# Automated Literature Review with Scholarly for Python

Scholarly is a python module providing programmatic access to metadata from Google Scholar.

#### Installation

To use this notebook you need to install the Scholarly module from the command line using `pip install scholarly`.

#### Documentation

- Scholarly github repository: https://github.com/scholarly-python-package/scholarly
- Scholarly documentation: https://scholarly.readthedocs.io/en/stable/

#### Notes:

1. Scholarly doesn't require an API key because it doesn't use an API.
2. The module searches Google Scholar by using a query string and returning a generator-object which behaves like an iterator: https://www.geeksforgeeks.org/generators-in-python/
3. Generator objects interact with Google Scholar dynamically and can be used either by calling the `next()` method on the generator object, or by using the generator object in a `for in` loop.

**Warning:** Google Scholar can block your IP address when using Scholarly. These temporary bans can last for between 1 and 48 hours. To avoiding issues of this kind it is advised that you use a proxy server. Refer to the Scholarly GitHub page and documentation for further information.

# Import libraries

In [None]:
from scholarly import scholarly
import pandas as pd
import json
from flatten_json import flatten
import time
import matplotlib.pyplot as plt
%matplotlib inline

## Search for Author

In [None]:
# User inputs name of author
author_name = input('Enter author name: ')

# Request author from Google Scholar
author = next(scholarly.search_author(author_name))

# Dump author object as string and load into json object
j = json.loads(json.dumps(author))

# Display json with formatting
print(json.dumps(j, indent=3))

#### Search for Author and Fill Respone with Additional Details

In [None]:
# User inputs name of author
author_name = input('Enter author name: ')

# Retrieve the author's data, fill-in, and print
search_query = scholarly.search_author(author_name)

# Obtain additional author details with Fill
author = scholarly.fill(next(search_query))

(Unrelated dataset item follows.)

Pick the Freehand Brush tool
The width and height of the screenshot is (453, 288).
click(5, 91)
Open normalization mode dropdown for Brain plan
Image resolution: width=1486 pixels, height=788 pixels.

# Dump author object as string and load into json object
j = json.loads(json.dumps(author))

# Display json with formatting
print(json.dumps(j, indent=3))

## Search for Publications

When performing a search be aware that the choice and ordering of search terms can impact the results.

In [None]:
# User provides search parameters
search_term = input('Enter search term(s) separated by commas: ')
number_articles = int(input('Number of publications to return? '))

#### Request Publications from Google Scholar

In [None]:
search_query = scholarly.search_pubs(search_term)

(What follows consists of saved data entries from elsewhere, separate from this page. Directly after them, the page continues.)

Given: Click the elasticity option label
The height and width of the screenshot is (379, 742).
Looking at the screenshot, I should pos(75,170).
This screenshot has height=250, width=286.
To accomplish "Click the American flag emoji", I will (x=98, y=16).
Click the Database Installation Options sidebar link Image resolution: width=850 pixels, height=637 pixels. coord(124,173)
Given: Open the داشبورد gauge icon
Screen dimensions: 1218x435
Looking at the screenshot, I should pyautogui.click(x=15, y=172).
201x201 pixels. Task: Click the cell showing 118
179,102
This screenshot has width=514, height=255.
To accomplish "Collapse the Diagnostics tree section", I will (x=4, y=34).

#### Intialise array of dataframes and count of articles for data collection

In [None]:
#Create a list of to store data
data = []
#Count articles
count = 0

#### Call the generator object in a loop and output to a dataframe

In [None]:
#Convert each publication to a dataframe and add it to the list
for i in range(number_articles):
    # Check count of articles does not exceed requested articles
    if(count < number_articles):
        try:
            # Request next publication
            pub = scholarly.fill(next(search_query))

            # Flatten publication details and removed unnecessary fields
            flat_dict = flatten(pub, root_keys_to_ignore={'source', 'author_id'})

            # Add dictionary to list of data
            data.append(flat_dict)

            #Increment count of articles
            count = count + 1

            #Debug logging
            print('Article ' + str(count) + ': ' + flat_dict['bib_title'])

        except StopIteration:
            print('Ending as generator exhausted')
            break

        except Exception as e:
            print('Error: ' + str(e))

        #Wait time in secs before calling for next article
        time.sleep(5)
    else:
        break
    
print('Search Complete - Reset count if more articles required.')

#### Prepare dataframe by concatenating search results

In [None]:
df = pd.DataFrame(data)

#### Display the dataframe

In [None]:
#Dataframe head
df.head()

#### Remove Duplicates

In [None]:
df.drop_duplicates()

#### Display Summary Information

In [None]:
#Summary information
df.info()

In [None]:
#Unique publications
len(df['bib_bib_id'].unique())

In [None]:
#Publication provenance
provenance_table = df.groupby(['bib_bib_id', 'bib_journal']).size().reset_index()
provenance_table = provenance_table.groupby('bib_journal').size()
provenance_table.replace('&', '\&')

#### Display Unique Publications per Year

In [None]:
articles_per_year = df.groupby(['bib_bib_id', 'bib_pub_year']).size().reset_index().groupby('bib_pub_year').size()

fig, ax = plt.subplots(figsize = (10, 5))

plt.title('Total Articles per Year', fontsize = 20)
plt.ylabel('Number of Records', fontsize = 10); 

ax.plot(articles_per_year, zorder = 1, linewidth = 3)

plt.yticks(fontsize = 10)
plt.xticks(fontsize = 10, rotation = 90); 

plt.show()

## Export Data

A folder called 'data' needs to be added to the folder containing this Jupyter notebook before writing the file.

#### Format Filename

In [None]:
replacement_name = search_term.replace(' ', '_')
replacement_name = replacement_name.replace(',', '')

#### Save to CSV

In [None]:
df.to_csv('data/' + replacement_name + '_Search_Scholarly' + '.csv', index=False)

#### Save to JSON

In [None]:
df.to_json('data/' + replacement_name + '_Search_Scholarly' + '.json', orient='records')